Last night i just cldnt sleep...
now i feel like im living dead...
well i drunk coffee like 1hr before going on bed...
so physiologically i cldnt sleep as well but... i was thinking...
this is the end.. my last yr...
everything is gonna end in 10 more months... !!!
and felt so sad... sorta remembered how i felt before i had to leave japan... and i hated that...
and ya as it's my last yr in malaysia, im starting to feel this again...
but much worse...
so many things happened since i came to penang and basically my whole life has changed...
six years... thts a long time...
almost as long as the duration i studied in japan...
i love people i've met here in penang...
it's just can't believe everything i have right now are gonna disappear suddenly...
friends, teachers, schoo, music, basketball, the atmosphere...
everything...
i was thinking back, remembering what happened to me in past 6yrs
and kinda giving a farewell speech to myself for like 1hr...
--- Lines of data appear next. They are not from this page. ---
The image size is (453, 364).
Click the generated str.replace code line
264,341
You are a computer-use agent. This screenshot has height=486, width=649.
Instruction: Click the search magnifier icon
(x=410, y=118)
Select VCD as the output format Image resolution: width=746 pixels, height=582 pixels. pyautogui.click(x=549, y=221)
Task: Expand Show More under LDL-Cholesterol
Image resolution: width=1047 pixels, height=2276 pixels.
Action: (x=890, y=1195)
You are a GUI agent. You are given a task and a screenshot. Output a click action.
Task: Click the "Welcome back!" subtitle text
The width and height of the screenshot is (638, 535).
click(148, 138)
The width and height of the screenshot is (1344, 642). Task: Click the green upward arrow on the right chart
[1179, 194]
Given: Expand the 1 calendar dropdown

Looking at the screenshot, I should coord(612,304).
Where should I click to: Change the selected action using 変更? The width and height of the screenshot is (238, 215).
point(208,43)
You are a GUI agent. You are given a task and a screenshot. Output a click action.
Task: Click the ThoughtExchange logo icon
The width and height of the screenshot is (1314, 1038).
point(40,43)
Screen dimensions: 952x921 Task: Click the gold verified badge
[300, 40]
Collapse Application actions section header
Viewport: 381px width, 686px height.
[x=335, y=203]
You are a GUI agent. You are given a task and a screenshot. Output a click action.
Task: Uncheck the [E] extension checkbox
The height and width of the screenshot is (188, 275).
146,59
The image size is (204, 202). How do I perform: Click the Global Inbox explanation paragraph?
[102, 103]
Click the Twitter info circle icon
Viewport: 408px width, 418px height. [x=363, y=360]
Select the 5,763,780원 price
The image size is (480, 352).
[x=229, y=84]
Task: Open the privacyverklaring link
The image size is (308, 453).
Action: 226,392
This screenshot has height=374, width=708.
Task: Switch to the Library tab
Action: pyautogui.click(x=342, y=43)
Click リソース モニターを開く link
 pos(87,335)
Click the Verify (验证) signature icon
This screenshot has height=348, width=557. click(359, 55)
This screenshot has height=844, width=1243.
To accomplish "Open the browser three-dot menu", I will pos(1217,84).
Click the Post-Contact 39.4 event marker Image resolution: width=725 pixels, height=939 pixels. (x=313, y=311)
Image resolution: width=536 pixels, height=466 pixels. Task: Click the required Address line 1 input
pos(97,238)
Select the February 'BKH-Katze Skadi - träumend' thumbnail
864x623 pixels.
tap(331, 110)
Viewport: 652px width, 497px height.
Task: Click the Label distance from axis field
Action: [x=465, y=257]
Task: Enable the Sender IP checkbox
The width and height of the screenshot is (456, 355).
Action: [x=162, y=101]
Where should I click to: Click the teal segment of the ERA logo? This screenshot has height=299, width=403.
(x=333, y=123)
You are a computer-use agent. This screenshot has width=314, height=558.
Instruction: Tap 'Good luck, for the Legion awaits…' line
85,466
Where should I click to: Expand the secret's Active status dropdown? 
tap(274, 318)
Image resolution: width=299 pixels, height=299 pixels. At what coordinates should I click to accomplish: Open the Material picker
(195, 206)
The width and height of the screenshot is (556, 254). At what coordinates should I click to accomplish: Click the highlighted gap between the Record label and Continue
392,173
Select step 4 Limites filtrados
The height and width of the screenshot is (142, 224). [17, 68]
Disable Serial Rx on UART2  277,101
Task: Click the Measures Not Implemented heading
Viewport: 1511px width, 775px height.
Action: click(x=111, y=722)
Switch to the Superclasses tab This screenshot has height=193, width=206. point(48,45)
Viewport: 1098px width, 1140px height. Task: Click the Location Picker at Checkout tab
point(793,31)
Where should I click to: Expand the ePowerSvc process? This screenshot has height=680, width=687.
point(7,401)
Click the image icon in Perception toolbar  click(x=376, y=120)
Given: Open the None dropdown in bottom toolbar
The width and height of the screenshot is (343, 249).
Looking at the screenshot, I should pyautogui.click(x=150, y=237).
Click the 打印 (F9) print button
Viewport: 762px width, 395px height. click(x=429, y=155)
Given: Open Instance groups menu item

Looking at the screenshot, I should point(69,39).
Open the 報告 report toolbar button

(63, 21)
i know the 1st term just started and u guys think im so weird im already thinking like this...
but it is really really really sad feeling....
seriously, i can cry right now.. and i can bet, i will cry when i hav to leave penang... or even when the school finishes...
im 19 soon and im taking like a 10 yol...
kinda embarrassing
but i've never moved places except moving frm japan to here...
i just really really really hate this...
oh my god... im so naive...
but its just my thing... i hate farewell the most... it's sucks to be getting old...
i know noone really is interested and sorry for making u guys bored...
it's just one of the few.. i shall say moodswing.... may b coz im too tired too...
ya i started my clarinet lesson with this guy called Fernando... speaks better english than santana... no offence sir... but its a fact... :P
it was first day so it was only easy thing i played... lol... like easy
but the thing was... i cannot play with the dynamics well and expressions and emotion
basically i clarinet playing is like a studpid robot with really really bad hunched posture
no quality...
lol it just shows my personality i guess...
just the out side but no quality...
no wonder i never improve anything...
im just not born to be an artistic person i guess
but still i enjoy playing now unlike the old times
so i think thts whats most important...
hope tht soon im gonna learn something more difficult than this...
i suck!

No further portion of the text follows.